SUPPLIED MATERIAL: Begin

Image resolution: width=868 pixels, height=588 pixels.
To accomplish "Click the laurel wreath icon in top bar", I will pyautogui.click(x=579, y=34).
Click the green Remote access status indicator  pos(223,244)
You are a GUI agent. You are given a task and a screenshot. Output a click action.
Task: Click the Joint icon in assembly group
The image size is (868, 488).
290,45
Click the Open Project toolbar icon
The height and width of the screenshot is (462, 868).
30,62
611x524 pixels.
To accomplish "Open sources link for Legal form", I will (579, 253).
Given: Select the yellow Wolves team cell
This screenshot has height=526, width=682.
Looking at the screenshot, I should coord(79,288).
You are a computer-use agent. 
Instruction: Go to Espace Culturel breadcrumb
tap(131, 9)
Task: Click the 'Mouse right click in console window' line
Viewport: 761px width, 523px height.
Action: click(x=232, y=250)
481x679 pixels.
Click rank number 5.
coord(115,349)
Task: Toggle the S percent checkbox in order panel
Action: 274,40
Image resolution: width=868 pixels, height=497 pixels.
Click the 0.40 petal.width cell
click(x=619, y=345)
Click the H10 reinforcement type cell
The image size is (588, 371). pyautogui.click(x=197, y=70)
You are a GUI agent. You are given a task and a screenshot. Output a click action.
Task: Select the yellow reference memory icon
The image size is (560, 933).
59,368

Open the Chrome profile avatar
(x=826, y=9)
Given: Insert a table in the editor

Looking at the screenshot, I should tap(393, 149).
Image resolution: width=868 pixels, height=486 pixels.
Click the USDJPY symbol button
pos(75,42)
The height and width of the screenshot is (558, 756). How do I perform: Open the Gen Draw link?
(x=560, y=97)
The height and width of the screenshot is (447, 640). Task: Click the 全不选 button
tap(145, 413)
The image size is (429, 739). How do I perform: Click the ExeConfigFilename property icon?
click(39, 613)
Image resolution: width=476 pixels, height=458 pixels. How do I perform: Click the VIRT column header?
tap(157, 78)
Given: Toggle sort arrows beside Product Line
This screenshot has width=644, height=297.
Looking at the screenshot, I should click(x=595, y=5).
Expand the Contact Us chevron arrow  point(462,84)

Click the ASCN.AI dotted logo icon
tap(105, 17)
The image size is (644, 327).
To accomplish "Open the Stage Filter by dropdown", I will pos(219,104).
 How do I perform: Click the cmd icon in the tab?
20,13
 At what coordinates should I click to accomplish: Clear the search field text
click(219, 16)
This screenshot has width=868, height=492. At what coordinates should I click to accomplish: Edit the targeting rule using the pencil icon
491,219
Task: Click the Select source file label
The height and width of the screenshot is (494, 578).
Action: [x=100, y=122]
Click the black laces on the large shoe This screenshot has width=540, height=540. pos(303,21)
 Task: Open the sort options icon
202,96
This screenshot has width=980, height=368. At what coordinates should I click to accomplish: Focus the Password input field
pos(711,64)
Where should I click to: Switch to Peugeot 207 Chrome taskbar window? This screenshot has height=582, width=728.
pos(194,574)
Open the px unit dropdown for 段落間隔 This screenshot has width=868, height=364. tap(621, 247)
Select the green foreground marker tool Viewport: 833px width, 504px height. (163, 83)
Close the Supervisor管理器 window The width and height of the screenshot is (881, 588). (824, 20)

SUPPLIED MATERIAL: End

__BRIEF__:
Above are the records. Copy the lines beginning at the one that has "The height and width of the screenshot is (447, 640)." and ending with the one that has "Given: Toggle sort arrows beside Product Line", unchanged.

__OUTPUT FOR THIS EXERCISE__:
The height and width of the screenshot is (447, 640). Task: Click the 全不选 button
tap(145, 413)
The image size is (429, 739). How do I perform: Click the ExeConfigFilename property icon?
click(39, 613)
Image resolution: width=476 pixels, height=458 pixels. How do I perform: Click the VIRT column header?
tap(157, 78)
Given: Toggle sort arrows beside Product Line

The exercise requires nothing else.